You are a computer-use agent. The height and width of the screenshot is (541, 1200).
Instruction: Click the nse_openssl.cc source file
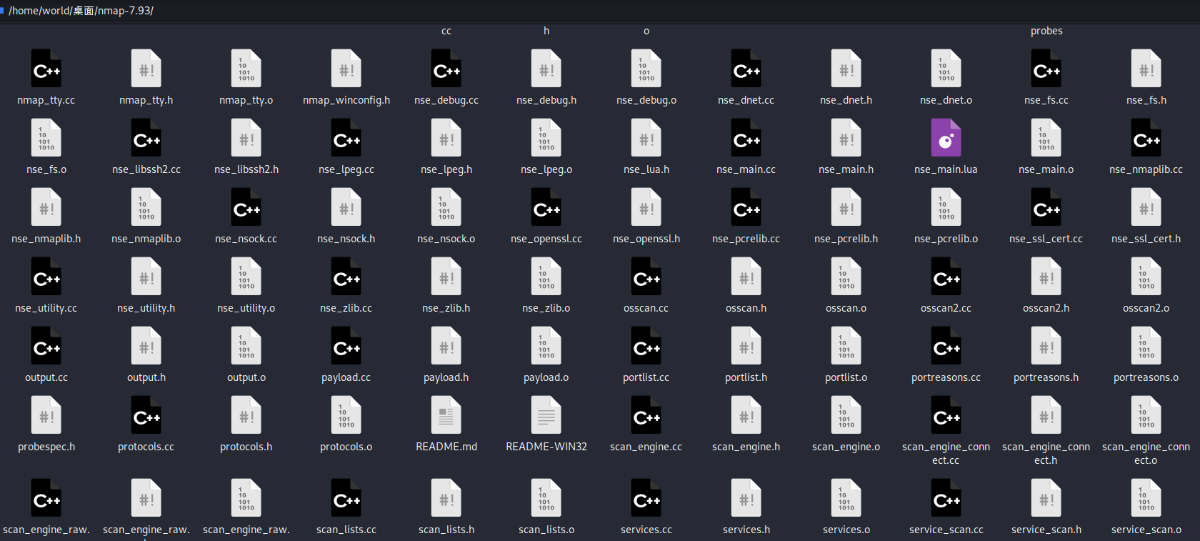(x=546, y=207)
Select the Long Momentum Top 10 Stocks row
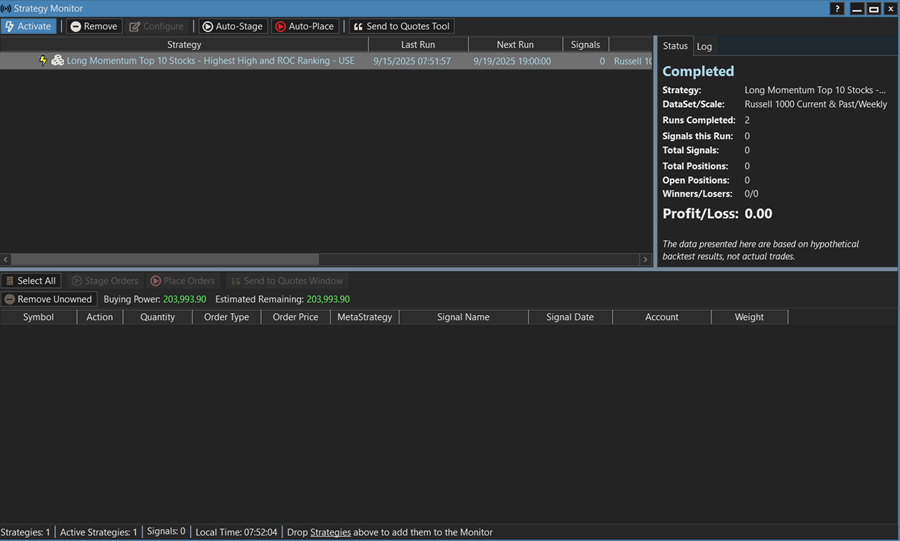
========
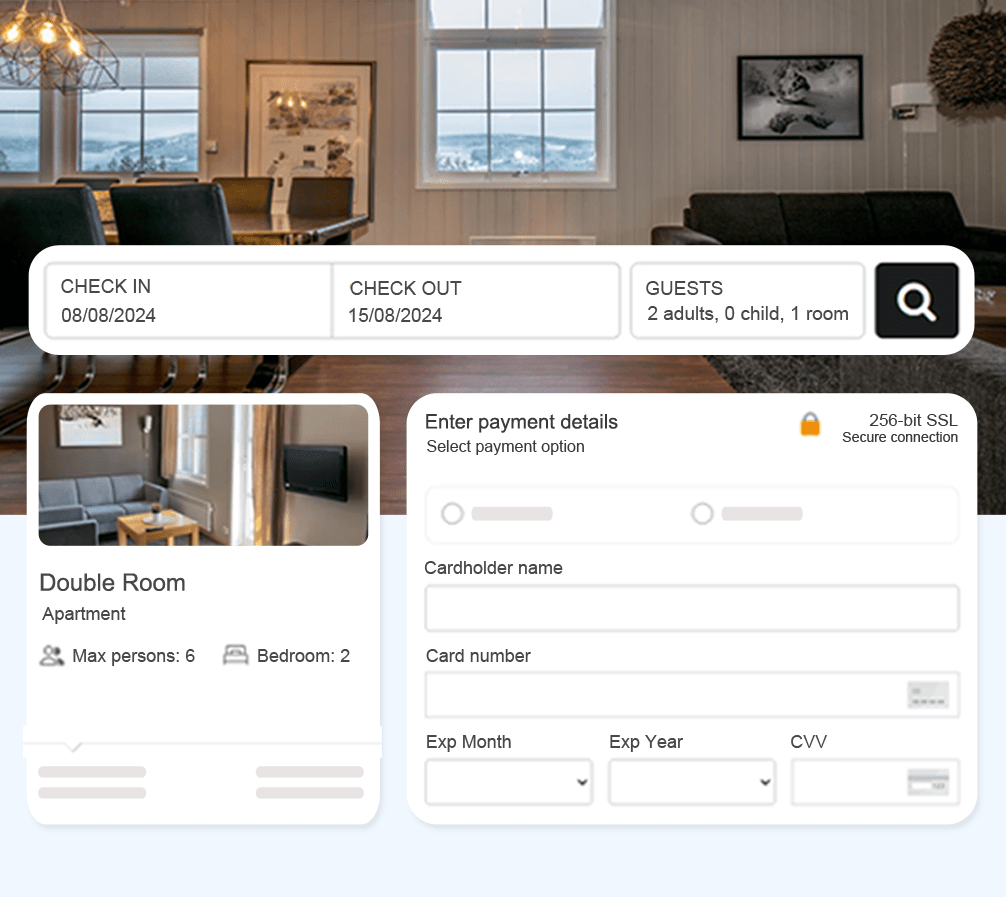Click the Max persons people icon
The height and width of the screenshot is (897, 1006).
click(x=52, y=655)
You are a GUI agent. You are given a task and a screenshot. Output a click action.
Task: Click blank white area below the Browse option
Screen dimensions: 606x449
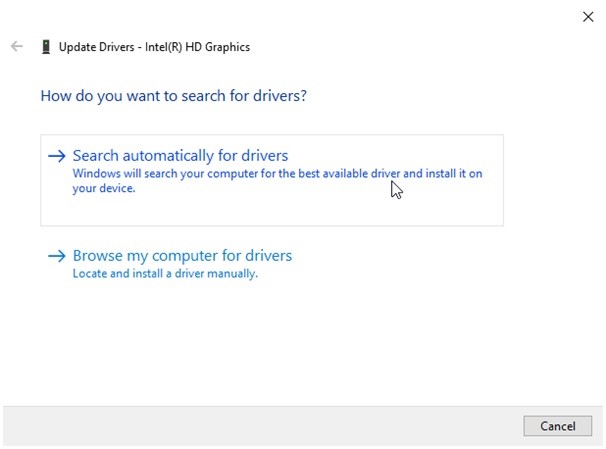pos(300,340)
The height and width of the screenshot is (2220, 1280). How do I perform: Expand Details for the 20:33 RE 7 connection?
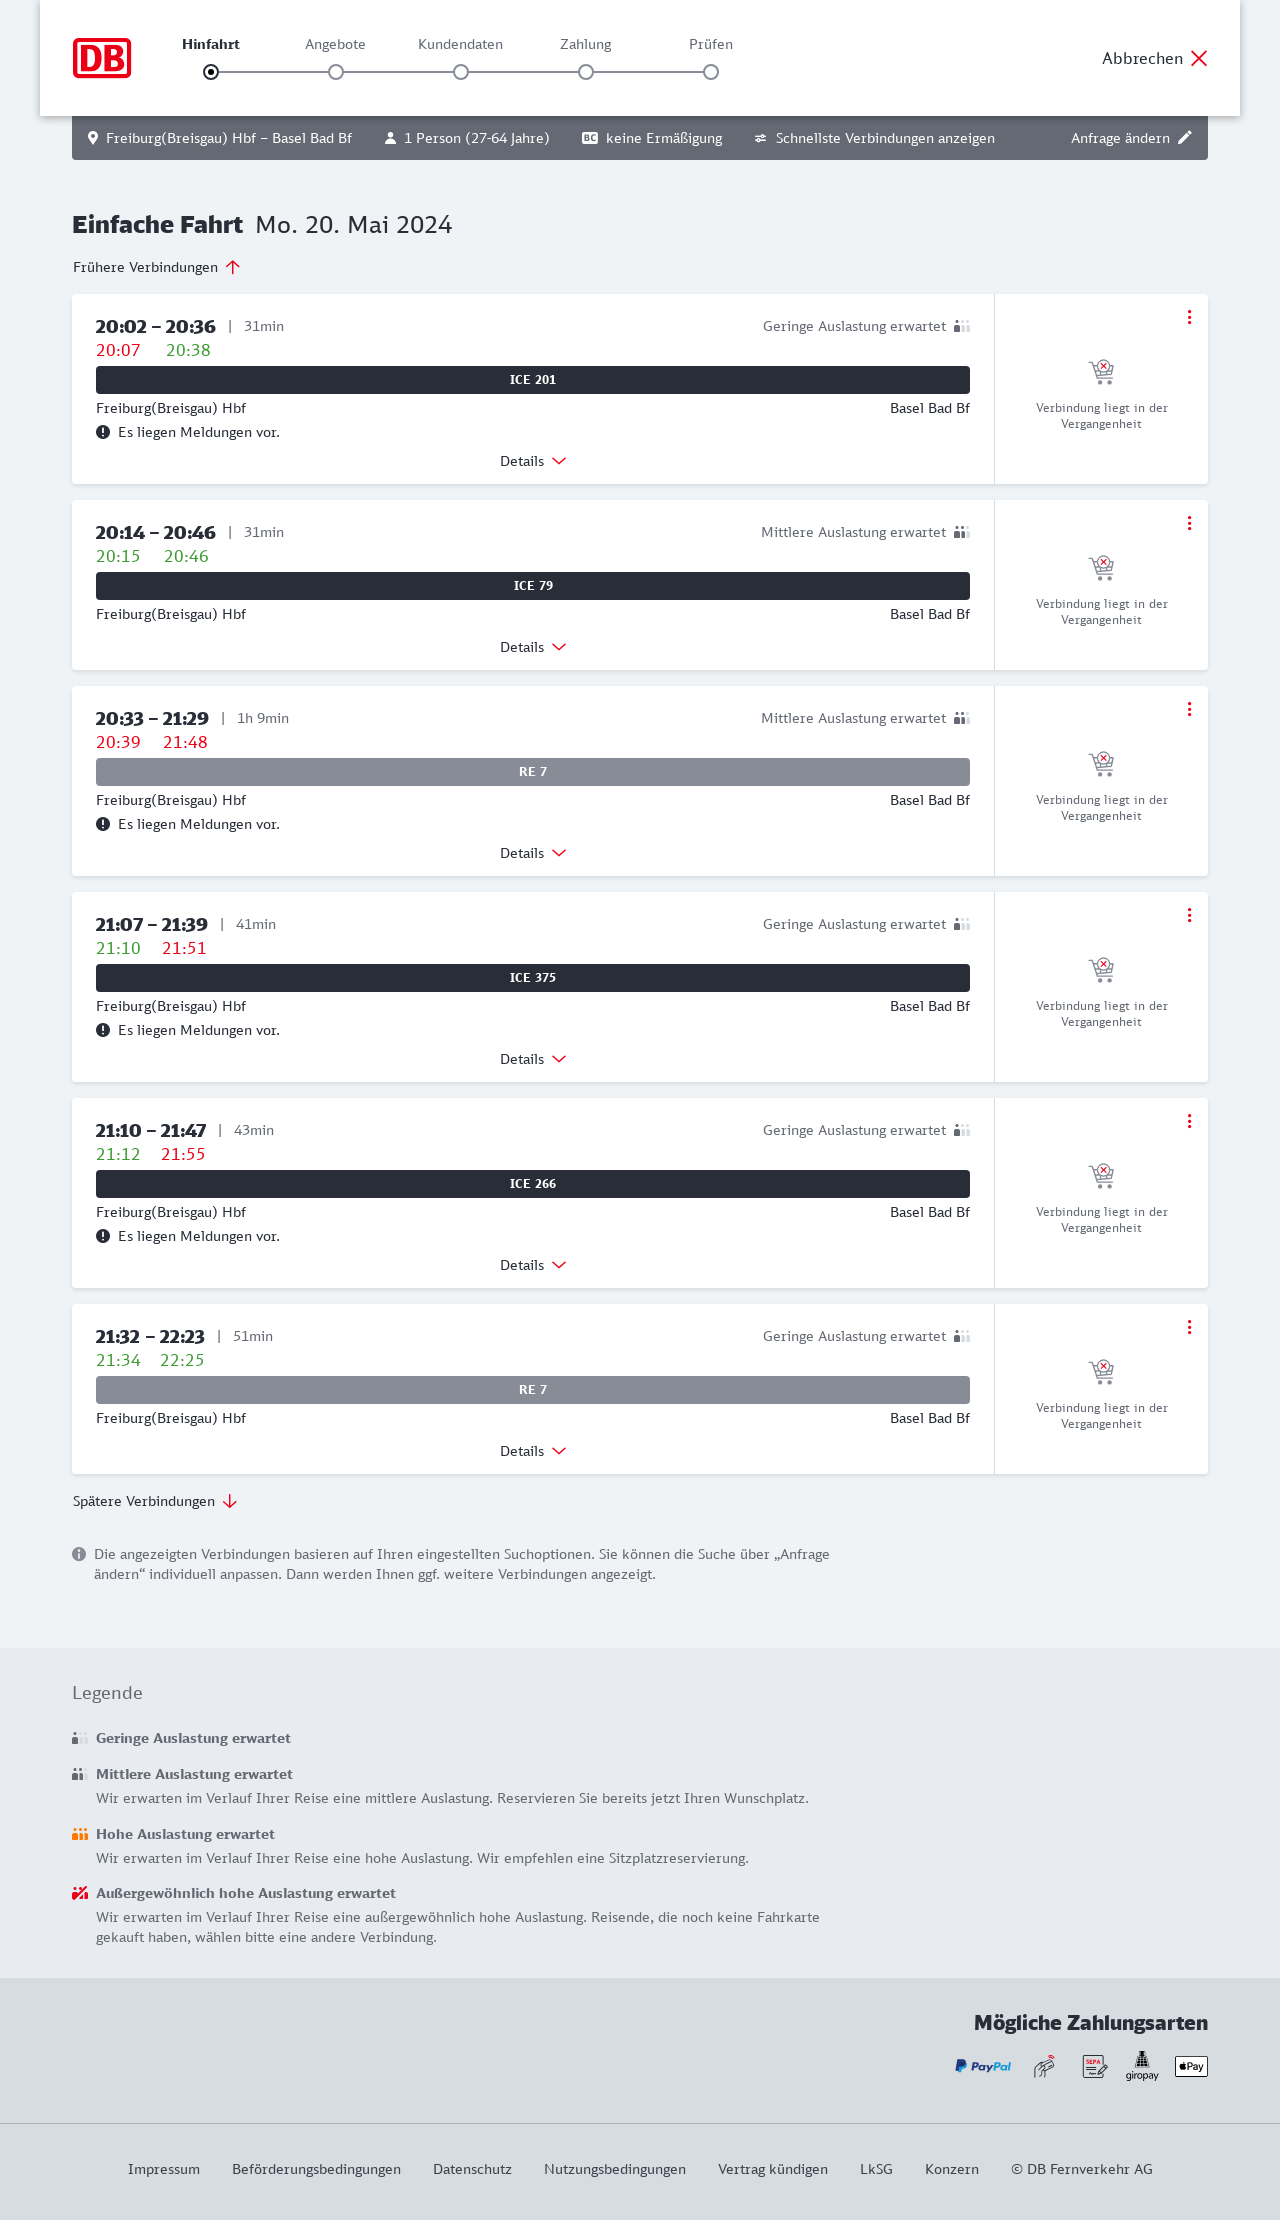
========
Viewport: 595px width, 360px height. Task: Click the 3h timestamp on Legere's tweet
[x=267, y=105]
========
EXERCISE PROMPT:
Search the listing above for the word "agent", and copy every line that has it.

RESPONSE TO THIS TASK:
You are a computer-use agent. The height and width of the screenshot is (541, 1200).
You are a GUI agent. You are given a task and a screenshot. Output a click action.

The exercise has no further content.